Task requirements
Please copy out the rows below without any change, starting at the line that contains "The image size is (2520, 1484)." and ending after the line that contains "pyautogui.click(x=498, y=1306)".

Dataset records
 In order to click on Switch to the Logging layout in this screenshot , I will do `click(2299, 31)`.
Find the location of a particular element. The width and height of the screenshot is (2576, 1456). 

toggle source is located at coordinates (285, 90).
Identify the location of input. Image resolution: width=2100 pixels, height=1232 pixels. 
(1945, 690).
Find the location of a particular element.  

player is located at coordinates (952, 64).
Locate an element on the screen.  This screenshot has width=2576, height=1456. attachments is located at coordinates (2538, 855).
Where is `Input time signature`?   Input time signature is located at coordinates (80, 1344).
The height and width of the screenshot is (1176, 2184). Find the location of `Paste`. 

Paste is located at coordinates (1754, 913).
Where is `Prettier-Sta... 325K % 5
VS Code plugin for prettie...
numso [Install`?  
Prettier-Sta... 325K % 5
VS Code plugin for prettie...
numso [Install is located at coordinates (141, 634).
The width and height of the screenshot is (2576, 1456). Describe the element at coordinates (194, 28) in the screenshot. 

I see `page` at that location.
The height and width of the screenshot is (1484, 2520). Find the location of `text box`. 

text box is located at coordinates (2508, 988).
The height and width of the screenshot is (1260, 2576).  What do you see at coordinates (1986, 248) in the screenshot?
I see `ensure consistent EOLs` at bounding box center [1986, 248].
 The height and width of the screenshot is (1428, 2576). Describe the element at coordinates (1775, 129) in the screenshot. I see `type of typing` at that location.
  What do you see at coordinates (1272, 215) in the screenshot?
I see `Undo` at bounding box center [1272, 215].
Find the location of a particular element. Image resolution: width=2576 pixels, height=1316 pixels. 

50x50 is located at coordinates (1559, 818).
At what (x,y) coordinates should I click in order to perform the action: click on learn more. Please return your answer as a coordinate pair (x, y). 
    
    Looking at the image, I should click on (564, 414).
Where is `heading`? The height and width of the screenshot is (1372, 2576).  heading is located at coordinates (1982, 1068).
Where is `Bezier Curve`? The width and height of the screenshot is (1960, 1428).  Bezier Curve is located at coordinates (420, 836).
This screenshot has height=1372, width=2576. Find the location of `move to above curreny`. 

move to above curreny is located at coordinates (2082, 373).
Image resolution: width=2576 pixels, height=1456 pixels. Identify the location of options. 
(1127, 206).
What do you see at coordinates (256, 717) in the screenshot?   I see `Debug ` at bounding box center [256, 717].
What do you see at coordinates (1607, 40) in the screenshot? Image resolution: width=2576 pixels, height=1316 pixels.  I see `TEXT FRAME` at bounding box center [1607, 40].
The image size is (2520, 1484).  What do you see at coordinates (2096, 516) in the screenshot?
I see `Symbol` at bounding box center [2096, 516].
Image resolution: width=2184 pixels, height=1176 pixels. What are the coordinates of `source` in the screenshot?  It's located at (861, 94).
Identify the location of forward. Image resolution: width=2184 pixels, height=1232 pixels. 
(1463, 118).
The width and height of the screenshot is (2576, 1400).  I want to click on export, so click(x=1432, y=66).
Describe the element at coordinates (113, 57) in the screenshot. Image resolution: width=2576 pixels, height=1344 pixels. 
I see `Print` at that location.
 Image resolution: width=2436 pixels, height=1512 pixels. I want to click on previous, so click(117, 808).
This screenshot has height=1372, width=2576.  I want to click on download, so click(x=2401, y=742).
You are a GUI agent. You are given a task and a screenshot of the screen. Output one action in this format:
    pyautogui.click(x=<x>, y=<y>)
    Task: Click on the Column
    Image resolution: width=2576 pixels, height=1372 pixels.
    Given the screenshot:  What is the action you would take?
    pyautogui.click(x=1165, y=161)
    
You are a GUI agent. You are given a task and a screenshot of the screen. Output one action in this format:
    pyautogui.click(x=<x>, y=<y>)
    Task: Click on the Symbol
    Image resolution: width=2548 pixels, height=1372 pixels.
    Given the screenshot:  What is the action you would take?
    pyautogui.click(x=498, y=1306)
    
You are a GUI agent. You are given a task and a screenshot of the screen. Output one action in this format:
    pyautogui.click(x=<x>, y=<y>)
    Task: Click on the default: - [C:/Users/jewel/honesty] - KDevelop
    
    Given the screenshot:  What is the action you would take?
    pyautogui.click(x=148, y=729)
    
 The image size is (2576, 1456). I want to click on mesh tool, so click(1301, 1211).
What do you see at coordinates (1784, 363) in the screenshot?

Solved exercise
The image size is (2520, 1484).  What do you see at coordinates (2096, 516) in the screenshot?
I see `Symbol` at bounding box center [2096, 516].
Image resolution: width=2184 pixels, height=1176 pixels. What are the coordinates of `source` in the screenshot?  It's located at (861, 94).
Identify the location of forward. Image resolution: width=2184 pixels, height=1232 pixels. 
(1463, 118).
The width and height of the screenshot is (2576, 1400).  I want to click on export, so click(x=1432, y=66).
Describe the element at coordinates (113, 57) in the screenshot. Image resolution: width=2576 pixels, height=1344 pixels. 
I see `Print` at that location.
 Image resolution: width=2436 pixels, height=1512 pixels. I want to click on previous, so click(117, 808).
This screenshot has height=1372, width=2576.  I want to click on download, so click(x=2401, y=742).
You are a GUI agent. You are given a task and a screenshot of the screen. Output one action in this format:
    pyautogui.click(x=<x>, y=<y>)
    Task: Click on the Column
    Image resolution: width=2576 pixels, height=1372 pixels.
    Given the screenshot:  What is the action you would take?
    pyautogui.click(x=1165, y=161)
    
You are a GUI agent. You are given a task and a screenshot of the screen. Output one action in this format:
    pyautogui.click(x=<x>, y=<y>)
    Task: Click on the Symbol
    Image resolution: width=2548 pixels, height=1372 pixels.
    Given the screenshot:  What is the action you would take?
    pyautogui.click(x=498, y=1306)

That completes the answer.